Daily Mirror

She’s browned off with all my teasing

- Siobhan McNally

I watched her run out with a face like a Cheesy Wotsit

This is my 300th Single Mum’s Diary – and it may also be one of my last.

It’s not that I’ve stopped being a single mum (that’s a life sentence), but when I tried to take a photo of my daughter Jesse for this week’s column, she flatly refused.

I’d been making her packed lunch for summer camp yesterday morning, when she finally came down for breakfast. Backwards.

“Why won’t you turn around, Jesse?” I asked in my what-the-hell-have-youdone-now? voice.

“I can’t. You’ll laugh,” she cried tearfully, and ran back upstairs.

But I had already caught a glimpse of her glowing face. “Oh no – you’ve used my fake tan,” I gasped. “But it needs to be diluted with moisturise­r, you silly moo.”

Silly Moo sat at the top of the stairs, put her head in her hands and cried hot tears of shame. Frankly it could have been tears of bleach – nothing was going to remove her streaky face mask of iodine-orange fake tan before a car bulging with noisy girls arrived to give her a lift.

“What am I going to do?” she wailed. And I realised this was it – this was the very reason I was put on this planet.

“You know what you’re going to do?” I announced. “You’re going to get in that car, point at your orange face and say, ‘Surprise! I know it’s early for Halloween, but I’ve come as a pumpkin’.” Which just made Jesse wail even louder.

“OK, OK… how about you just tell them you used my face cream last night but didn’t read the label which said ‘fake tan’,” I tried again. “It’s an easy mistake to make and you can laugh it off.”

Looking at me with total trust in her eyes, Jesse wiped her nose on my sleeve and hiccuped: “Yeah that would be funny – I think I can do that.”

“Excellent!” I said brightly. “And, erm, can I take a quick photo before you go?”

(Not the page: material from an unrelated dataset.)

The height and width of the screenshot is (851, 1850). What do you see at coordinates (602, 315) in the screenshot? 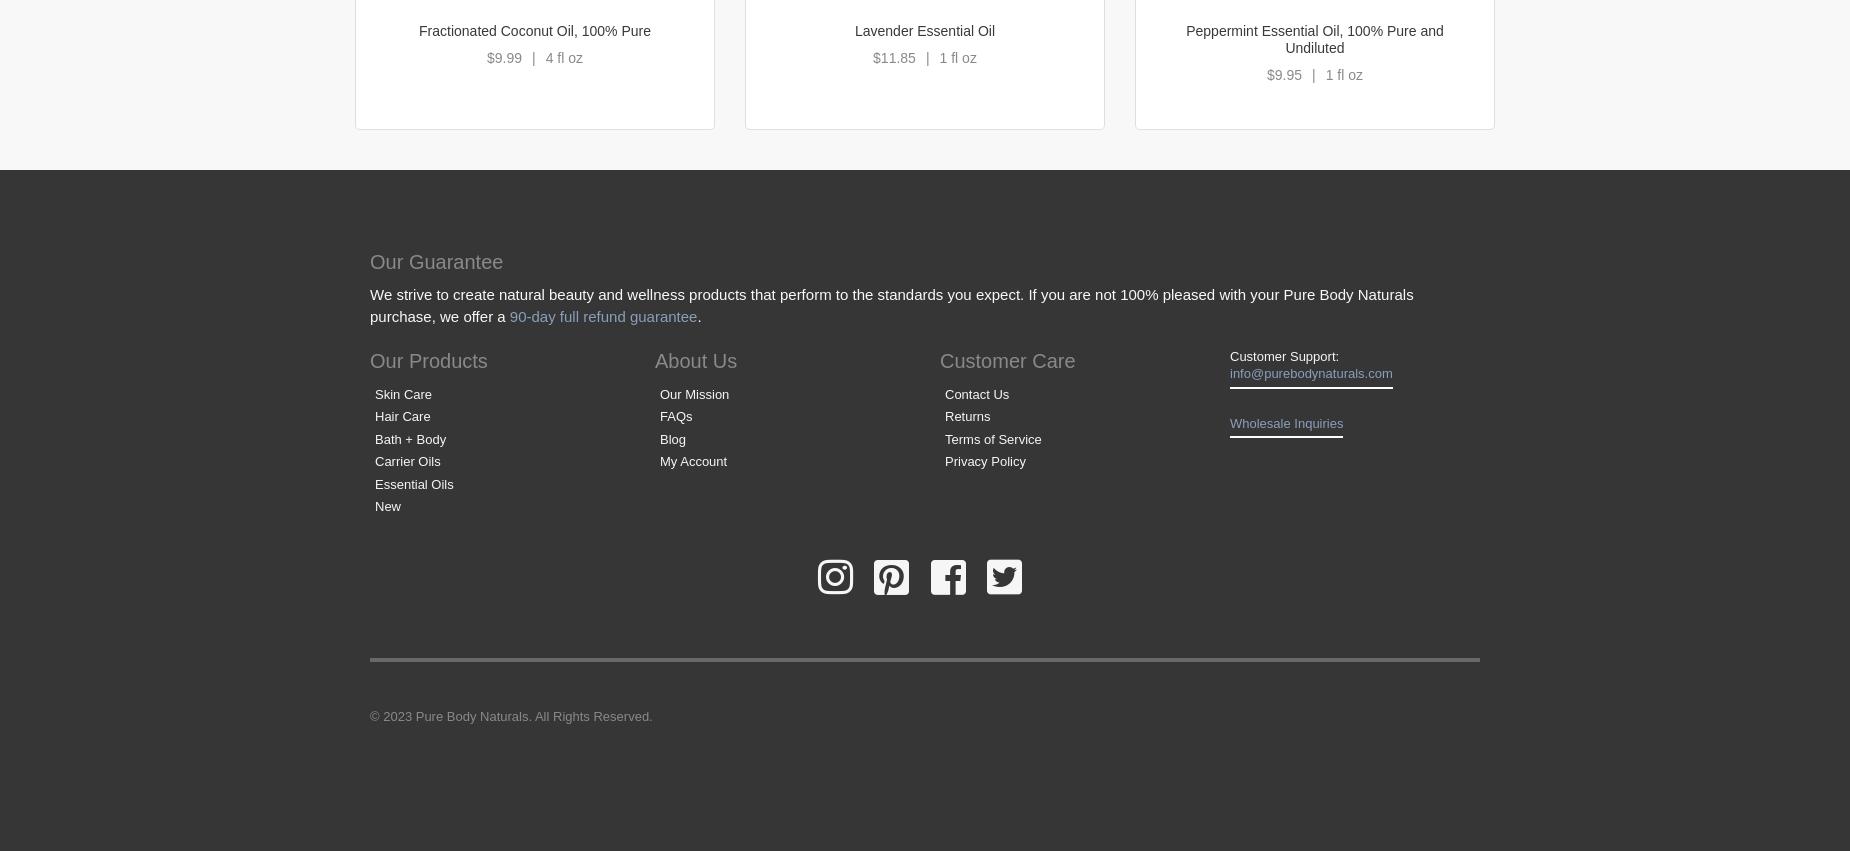
I see `'90-day full refund guarantee'` at bounding box center [602, 315].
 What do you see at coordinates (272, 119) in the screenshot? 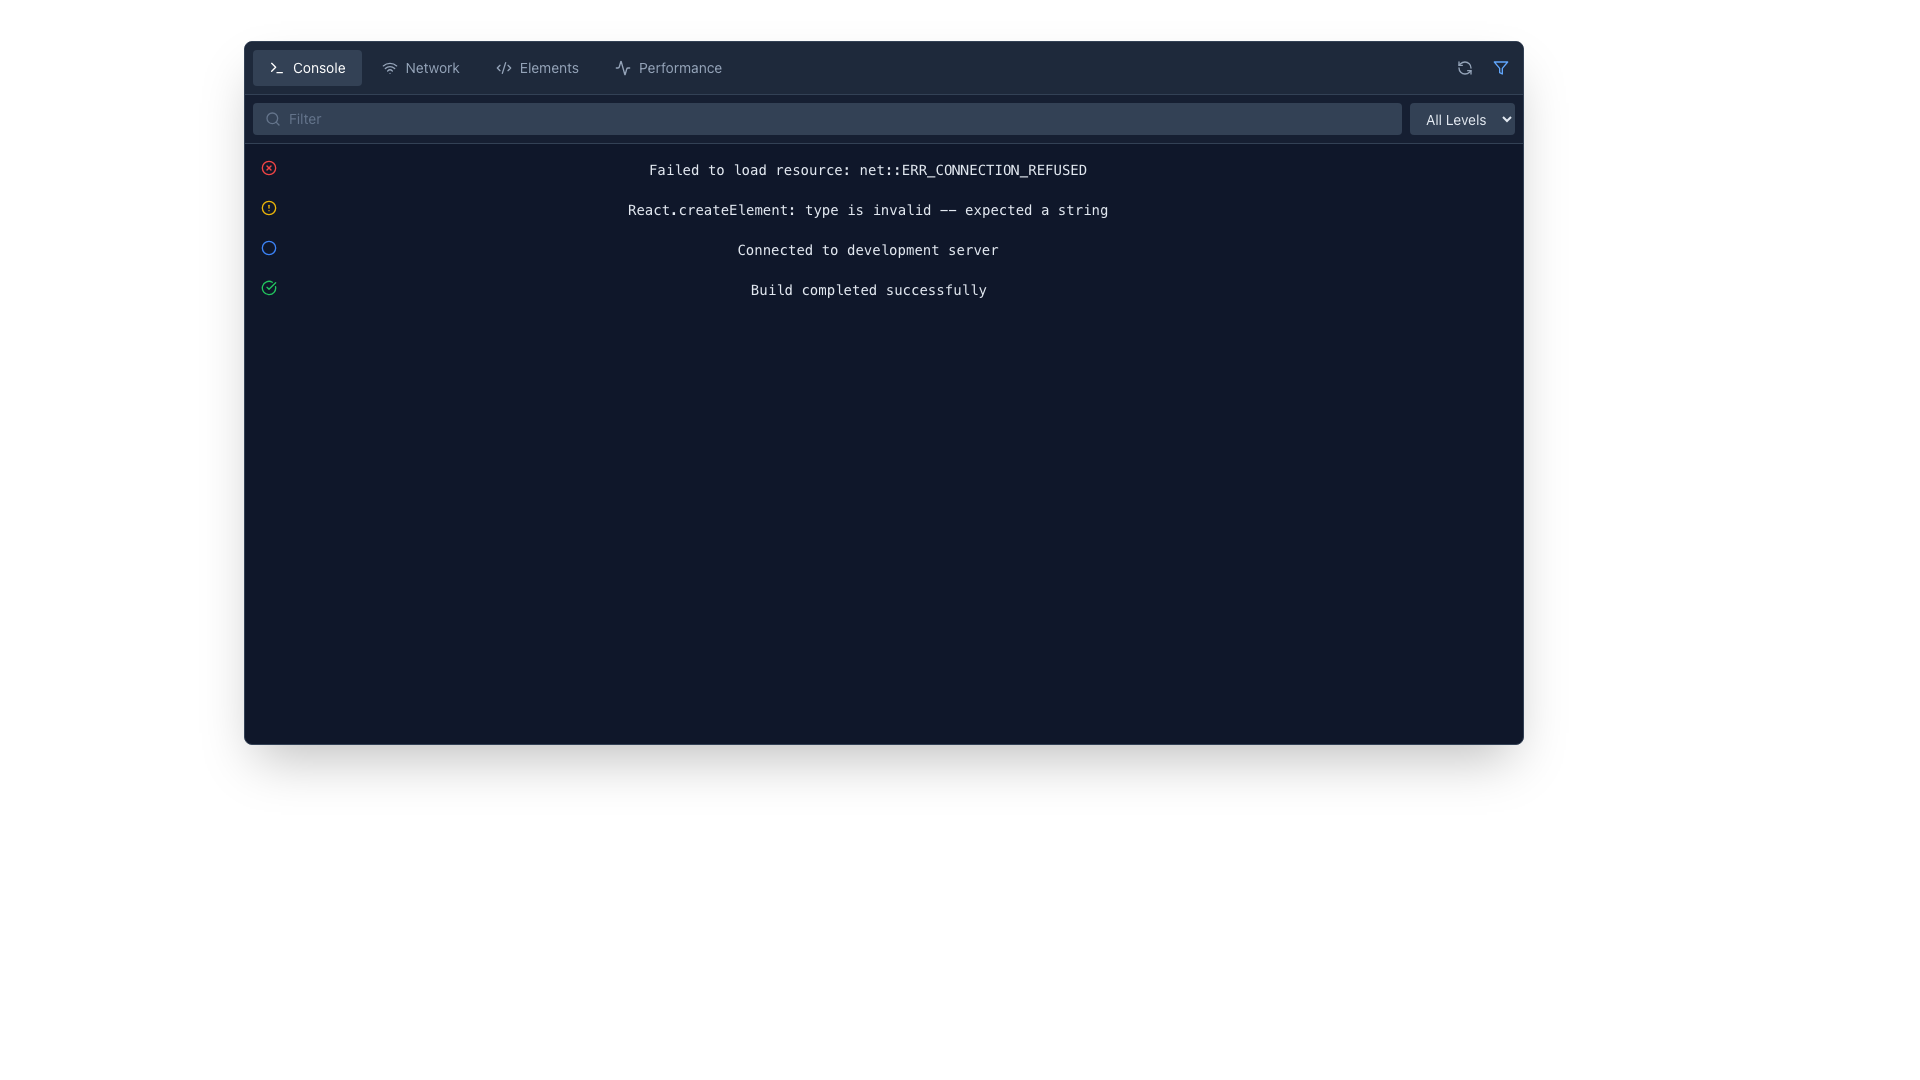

“Nooooo way,” she shouted. “It’s enough that I’m embarrasse­d in front of my friends – I don’t want to be laughed at by the whole world.”

And in that moment, I guiltily realised that I was putting a column deadline before her feelings.

It made me think back to Jesse’s last day of summer term when we said goodbye to her retiring headmistre­ss, who put her hand on my arm and said kindly: “You’ve done a wonderful job with Jesse, but try not to tease her so much.”

But as I watched Jesse grab her lunch box and happily run out to her shrieking friends, despite having a face like a Cheesy Wotsit, I couldn’t help thinking my daughter is the bravest person I know.